- _Instructions for the task_: After locating the line that contains "Where should I" in the records below, write out exactly that line and each line after it through the one that contains "Uncheck Enable Perfect", and nothing else.
== Excerpted data ==
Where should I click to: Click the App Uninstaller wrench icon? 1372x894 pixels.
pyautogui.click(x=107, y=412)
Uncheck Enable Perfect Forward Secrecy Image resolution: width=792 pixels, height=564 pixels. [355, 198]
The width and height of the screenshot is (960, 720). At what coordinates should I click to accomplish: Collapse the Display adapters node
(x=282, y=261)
===
== Excerpted data ==
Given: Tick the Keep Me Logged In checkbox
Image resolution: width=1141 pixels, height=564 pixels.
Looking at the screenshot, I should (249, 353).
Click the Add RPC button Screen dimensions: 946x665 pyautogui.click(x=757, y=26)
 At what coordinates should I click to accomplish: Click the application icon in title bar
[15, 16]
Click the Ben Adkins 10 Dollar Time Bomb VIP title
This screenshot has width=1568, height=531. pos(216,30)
===
- _Answer to this task_:
Where should I click to: Click the App Uninstaller wrench icon? 1372x894 pixels.
pyautogui.click(x=107, y=412)
Uncheck Enable Perfect Forward Secrecy Image resolution: width=792 pixels, height=564 pixels. [355, 198]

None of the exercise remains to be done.